Il gigante Matteo Salvini, il carismatico ‘Capitano’, – ieri nell’Aula del Senato – è sbattuto contro gli scogli.
Il capo del Carroccio è apparso spento, demotivato, sofferente. I ceffoni del premier Giuseppe Conte hanno lasciato il segno sul suo volto.
Il presidente del Consiglio ha sfoggiato stile, eleganza, una dose di smemoratezza che hanno asfaltato il ministro dell’Interno.
Ciò che è apparso lampante è stata la mediocrità dei concetti espressi da Salvini, il ghigno nervoso, i gesti poco coordinati con le parole.
Qualcuno ha evocato l’immagine del pugile suonato o di chi ha sorseggiato troppo mujito.
Salvini ha mostrato e manifestato uno stato confusionario. Posizioni e ragioni politiche traballanti. Argomenti poco convincenti. A netto della sceneggiata del bacio del Rosario.
Slogan da piazza e da lido balneare che poco c’entravano con il Senato detta anche Camera Alta appunto per discorsi importanti, argomentati e di prospettiva.
Lacune politiche che riportano Salvini nella sua realtà, nel suo vissuto ovvero cresciuto nel vivaio della Lega Nord all’ombra di Umberto Bossi e Roberto Maroni ma facente parte della guagliunera leghista.

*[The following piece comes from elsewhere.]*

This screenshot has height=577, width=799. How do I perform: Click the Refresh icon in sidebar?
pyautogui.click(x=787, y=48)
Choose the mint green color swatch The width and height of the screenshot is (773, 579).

Salvini ha fatto cilecca. Parole stanche, poco convincenti a tratti una cantilena di cose dette e ridette. Senza entrare e spiegare il merito della sua sterzata della rottura di Ferragosto.

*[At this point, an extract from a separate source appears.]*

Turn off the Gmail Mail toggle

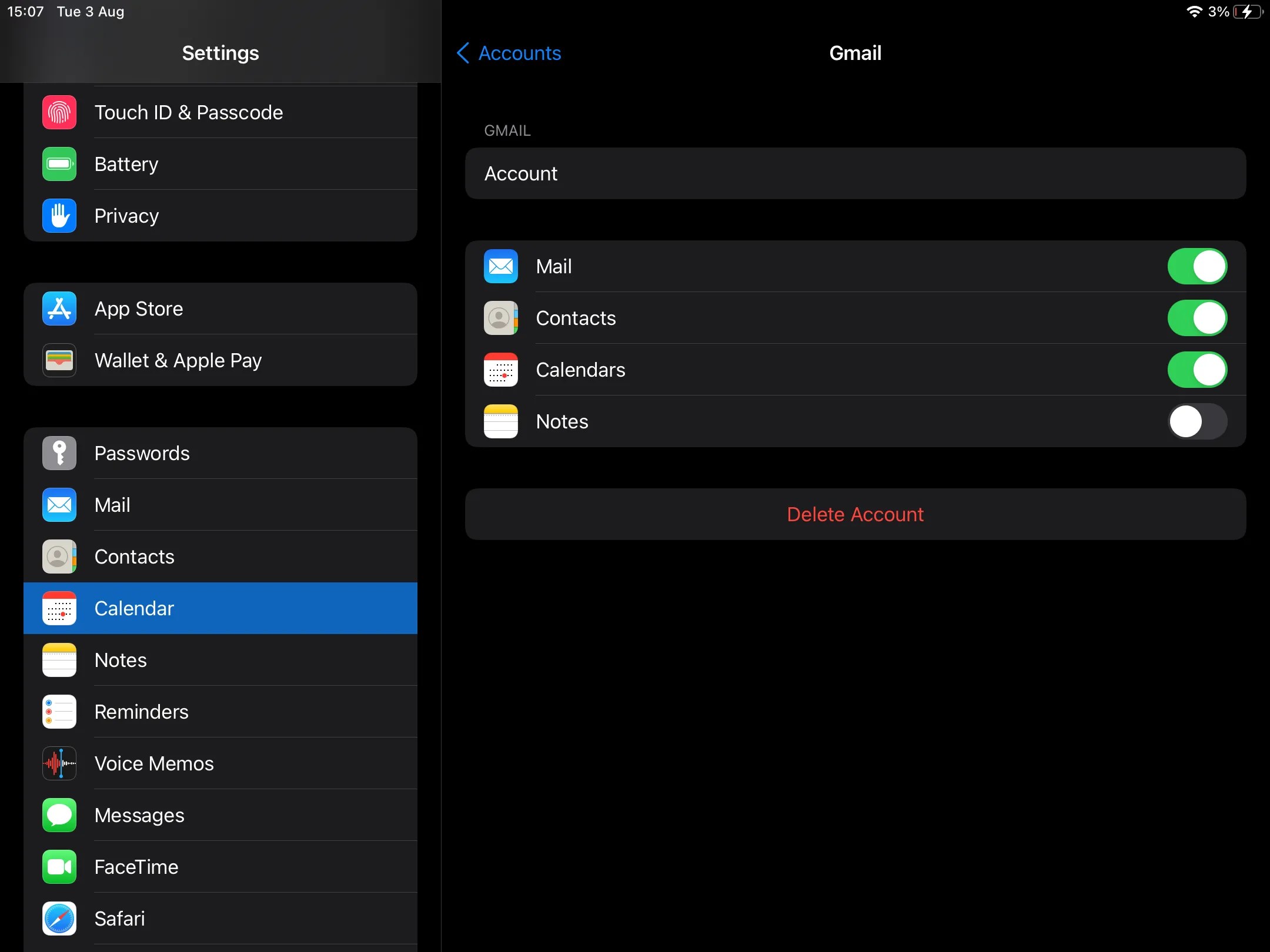point(1197,266)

Non è un segreto: Salvini ha rotto l’alleanza di governo nella piena solitudine. I colonnelli della Lega non sapevano nulla. Hanno appreso la decisioni a cose fatte dalle agenzie.

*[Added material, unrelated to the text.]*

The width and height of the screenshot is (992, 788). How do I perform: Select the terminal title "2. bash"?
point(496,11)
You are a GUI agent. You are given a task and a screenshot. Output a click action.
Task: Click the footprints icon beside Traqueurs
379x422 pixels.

Una follia politica che ha avuto solo il merito o demerito politico di ridestare un cadaverico Movimento 5 Stelle e rimescolare le carte del Paese che si prepara ad essere inghiottito da una crisi economica seria.
Salvini e la sua Lega resteranno all’opposizione di un eventuale nuovo governo. Il Carroccio non gode di ottima salute.
A parte la bolla mediatica e le stanche uscite pirotecniche del suo leader per guadagnare titoli, il partito ha grossi problemi finanziari, il peso di inchieste giudiziarie e correnti interne che non hanno mai visto di buon occhio la svolta nazionale di Salvini.
E sibillino Giancarlo Giorgetti sorridendo sarcastico a chi gli chiede se adesso si aprirà o meno la resa dei conti: “Nella Lega non c’è dibattito, non c’è democrazia. Decide un capo”.